I have learnt very basic category theory (up to Yoneda lemma from Hungerford's Algebra text). My question is how much category theory should every Mathematics student who is not planning to specialize in that area learn ?

I am not sure which area of Mathematics I would like to specialize in, though I guess it would have to be one of Topology or Geometry or Mathematical Physics. Is it a good idea for me to read Categories for the Working Mathematician by Saunders Mac Lane from cover to cover or would so much of category theory be useful only to specialists in Algebra ?

I have some knowledge of basic algebra (Groups, Rings , Fields, Galois Theory, Commutative algebra & basic Homological algebra) from the book by Lang, Manifolds & Differential Geometry (differential forms, de Rham cohomology, connections & curvature on principal bundles) though almost no knowledge of Algebraic topology. Is it a good time to learn more category theory ?

• Well, not every mathematician needs to know the Yoneda lemma, so I'd say the answer is "no more than you already know." On the other hand, the areas you seem to be interested in might be closer to category theory than some other areas are. – Trevor Wilson Nov 19 '13 at 18:26
• I'm not experienced enough yet do know if I'm "doing it wrong" somehow, but I work with categories of modules all the time, and I don't know Mac Lane cover to cover. I find abstract theorems about categories difficult to understand and remember unless I have an application for them in my work, so I tend to learn what I need when I need it. – mdp Nov 19 '13 at 18:28
• Regardless of how much category theory every math student should learn, I'm not sure that MacLane's book is the best possible introduction. – Najib Idrissi Nov 19 '13 at 18:29
• How much Category theory one must learn to do what? – Mariano Suárez-Álvarez Nov 19 '13 at 18:42
• Well, study all that and if need arises, study some category theory. – Mariano Suárez-Álvarez Nov 19 '13 at 18:45

My personal opinion is that category theory is like set theory; it's a language, everyone should know the basics, and everything in the "basics" is essentially trivial. Here "basics" for set theory means subsets, products, power sets, and identities like $f^{-1}(\bigcap A) = \bigcap f^{-1}(A)$. For category theory, I think "basics" means:

• categories, functors, natural transformations;
• duality;
• basic constructions like product categories, comma categories (at least over- and under-categories), and functor categories;
• universal properties, representable functors, and the Yoneda lemma/embedding;
• limits and colimits;

Basically the first 4 chapters of Mac Lane (ignoring the stuff about graphs and foundations). One could probably add "abelian categories" to that list, but I think a homological algebra text is a better place to learn that.
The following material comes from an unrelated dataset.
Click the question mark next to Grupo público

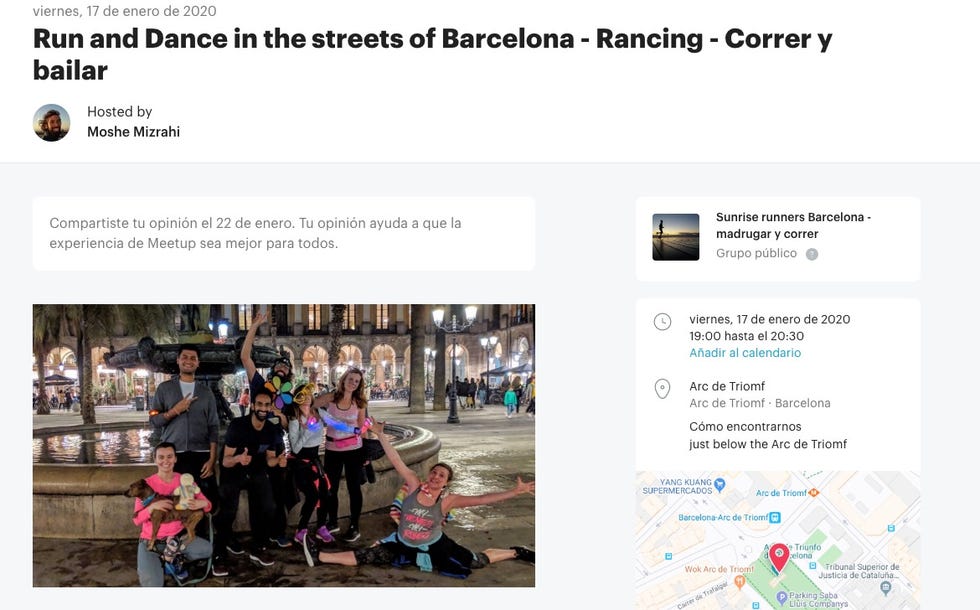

• $f^{-1}(\cap A) = \cap f^{-1}(A)$ follows of course since right adjoint functors preserve limits. :-) – Martin Brandenburg Nov 20 '13 at 9:14
• @MartinBrandenburg: Unfortunately, this doesn't explain why it also preserves colimits :-) – Stefan Hamcke Nov 20 '13 at 14:42
• @StefanH it is left adjoint to $\forall_f(A) = \{y \mid f^{-1}(y) \subset A\}$ – Yuri Sulyma Nov 20 '13 at 17:30
• @YuriSulyma: Right, I must admit that I had seen this thing before, but I had forgotten... And of course it's a functor since $A⊆A'$ implies $∀_f(A)⊆∀_f(A')$. So THAT is the reason why preimages commute with unions, finally I know it ;-) – Stefan Hamcke Nov 20 '13 at 20:42

Let's start to say that I'm one of those people that believe that the more mathematics you know the better it is.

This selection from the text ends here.